In some embodiments, an IoT system comprises: a cloud, field devices, and the edge computing device described above, wherein the cloud and the field devices communicate through the edge computing device.

The edge computing devices described in the present disclosure can preprocess the data collected from the field devices. The edge computing device includes both a serial computing structure, i.e., a processing unit, and a parallel computing structure, i.e., a programmable logic unit. The processing unit is dedicated to serial computations, e. g., multiplication and accumulation; the programmable logic unit is dedicated to parallel computations, e.g., multi-stage pipeline calculations. In this way, computational resources can be reasonably allocated and utilized based on different requirements for real-time performance and latency, enabling optimal processing of the collected data.

To help those skilled in the art better understand the technical solutions of the present disclosure, they are described below in conjunction with the accompanying drawings of the embodiments of the present application. Obviously, the described embodiments are only some embodiments of the present disclosure, not all of them. Based on the embodiments herein, all other embodiments obtained by those of ordinary skill in the art shall fall within the scope of protection of the embodiments of the present disclosure.

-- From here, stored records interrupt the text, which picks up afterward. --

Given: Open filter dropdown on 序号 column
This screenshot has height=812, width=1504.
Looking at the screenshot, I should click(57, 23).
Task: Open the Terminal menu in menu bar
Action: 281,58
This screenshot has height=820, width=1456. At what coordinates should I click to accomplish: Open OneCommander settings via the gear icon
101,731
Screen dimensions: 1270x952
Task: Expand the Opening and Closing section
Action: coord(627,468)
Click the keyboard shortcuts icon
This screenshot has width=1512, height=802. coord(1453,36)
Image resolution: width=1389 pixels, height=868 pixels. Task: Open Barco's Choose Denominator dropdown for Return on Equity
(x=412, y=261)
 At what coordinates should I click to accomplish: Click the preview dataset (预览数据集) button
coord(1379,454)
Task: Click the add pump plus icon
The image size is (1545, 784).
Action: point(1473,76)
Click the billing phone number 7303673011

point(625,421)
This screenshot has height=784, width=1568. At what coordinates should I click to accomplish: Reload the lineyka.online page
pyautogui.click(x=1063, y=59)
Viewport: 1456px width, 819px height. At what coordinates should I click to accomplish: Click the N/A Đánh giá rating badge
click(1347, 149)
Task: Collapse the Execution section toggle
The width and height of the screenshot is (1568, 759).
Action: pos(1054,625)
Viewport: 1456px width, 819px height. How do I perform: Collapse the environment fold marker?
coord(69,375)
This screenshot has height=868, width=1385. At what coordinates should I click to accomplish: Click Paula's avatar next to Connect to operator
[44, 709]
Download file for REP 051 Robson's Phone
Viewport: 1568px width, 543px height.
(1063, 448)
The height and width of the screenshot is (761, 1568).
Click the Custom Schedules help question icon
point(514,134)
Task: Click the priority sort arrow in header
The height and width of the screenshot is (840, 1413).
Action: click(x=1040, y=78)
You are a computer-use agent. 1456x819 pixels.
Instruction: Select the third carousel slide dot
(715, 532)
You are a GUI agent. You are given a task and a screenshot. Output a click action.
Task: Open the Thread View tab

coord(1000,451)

An MCU chip is generally used to control and process data from sensors, thereby producing an MCU-based IoT field device unit, such as a smart sensor unit (Daniel Sygnat, Johannes Baumer, Cost Improved Intelligent Sensor, U.S.20210123176), a fault detection unit (Fang Z, Huang Z, Zhu Y, Detector Temperature Control and Fault Detection System, CN112965550-A), a vehicle speed detection unit (Sumit Jaiswal, Rajiv Chithambaran, Intelligent Transportation System, Host Processor Vehicle and Method, US20180069724 A1), and a power conversion unit (Hayashi Y, Power Conversion Device, U.S. Pat. No. 11,063,526 B2).

To establish an IoT system that is widely studied nowadays, multiple MCU-based IoT field device units are combined or cascaded to form a huge network. For example, smart sensor units are combined to form a smart home system; fault detection units are combined to form a maintenance system; speed detection units are combined to form an intelligent transportation system; and power conversion units are combined and cascaded to form a smart grid system. When thousands of MCU-based units are combined and cascaded, the original state data grows increasingly large. Cloud computing becomes a reasonable method for processing massive amounts of data. Although each unit has an MCU as its own controller, treating all MCUs as edge computing nodes is not meaningful.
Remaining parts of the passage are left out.